_Work instructions_
Each record, word for word and stripped of pictures, is what the answer should contain.

_Dataset records_
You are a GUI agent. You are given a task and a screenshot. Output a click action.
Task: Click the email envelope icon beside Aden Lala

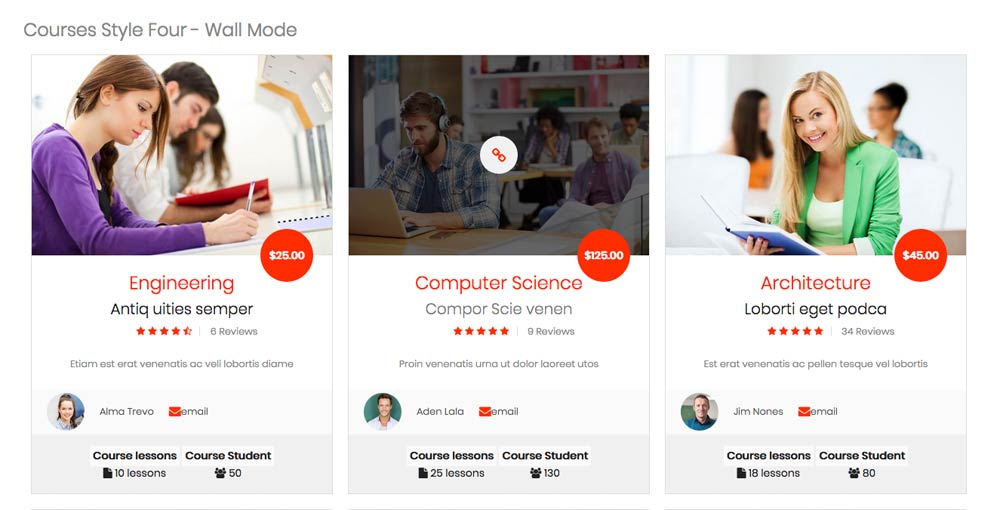pyautogui.click(x=485, y=412)
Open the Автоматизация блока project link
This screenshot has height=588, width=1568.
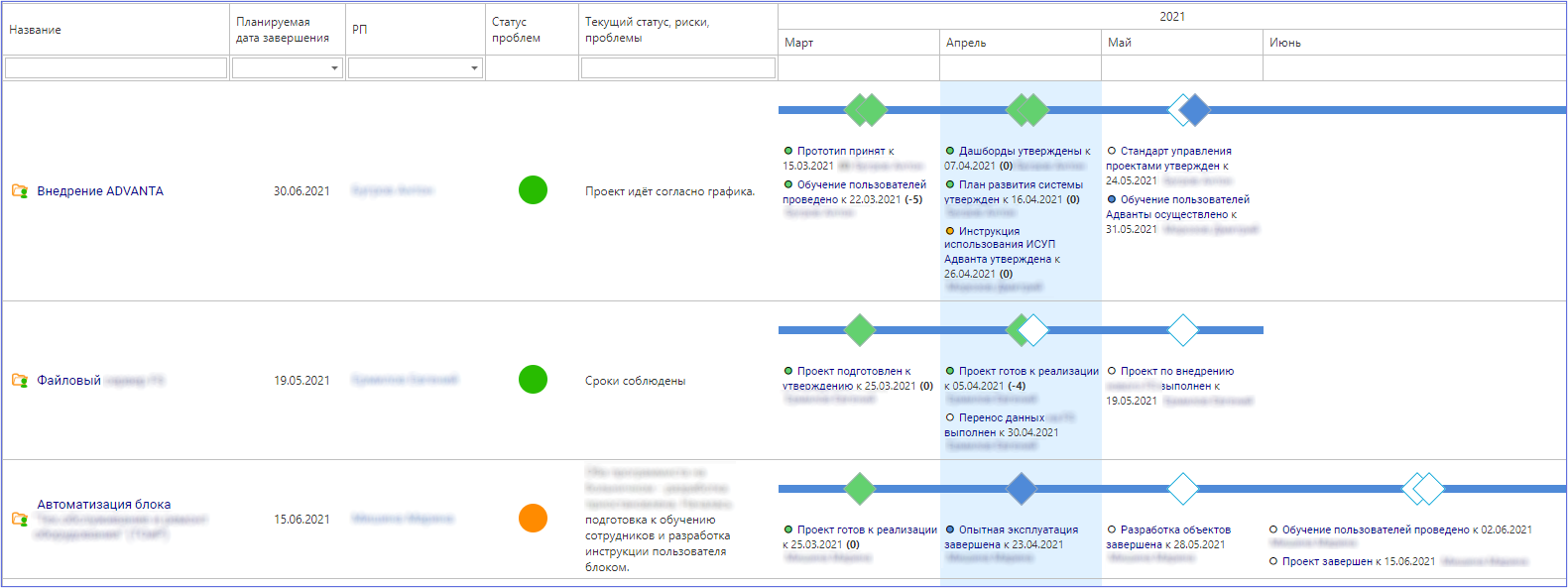click(x=104, y=505)
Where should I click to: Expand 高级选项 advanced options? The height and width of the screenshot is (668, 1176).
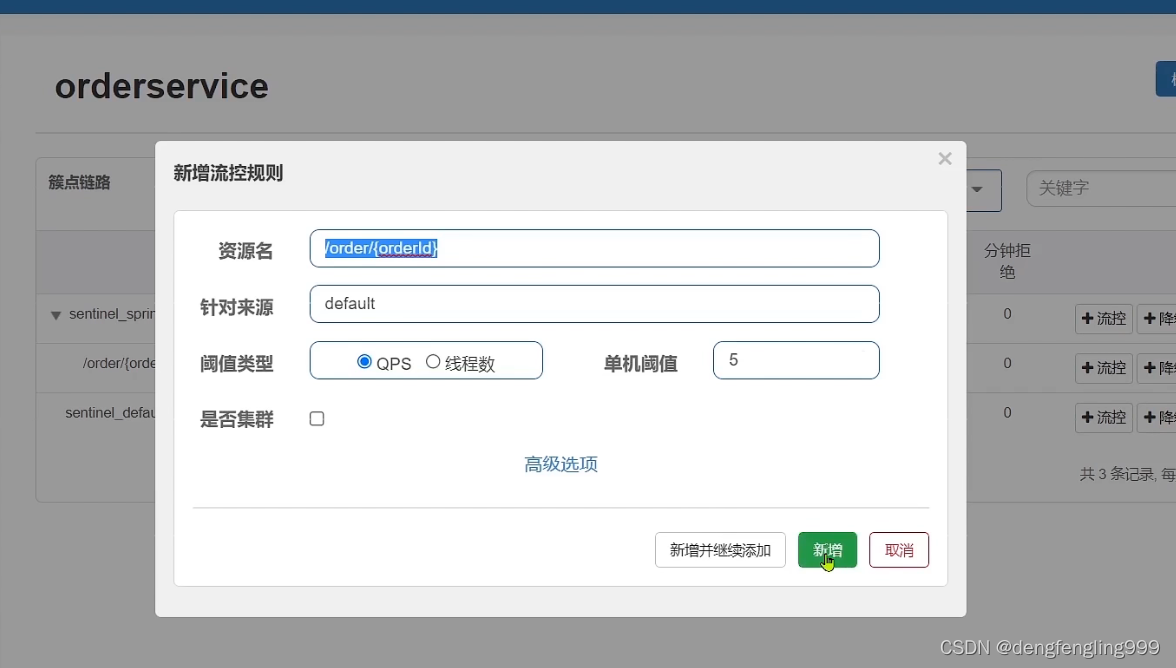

_Answer for this exercise_
You are a GUI agent. You are given a task and a screenshot. Output a click action.
Task: Click the email envelope icon beside Aden Lala

pyautogui.click(x=485, y=412)
Open the Автоматизация блока project link
This screenshot has height=588, width=1568.
click(x=104, y=505)
Where should I click to: Expand 高级选项 advanced options? The height and width of the screenshot is (668, 1176).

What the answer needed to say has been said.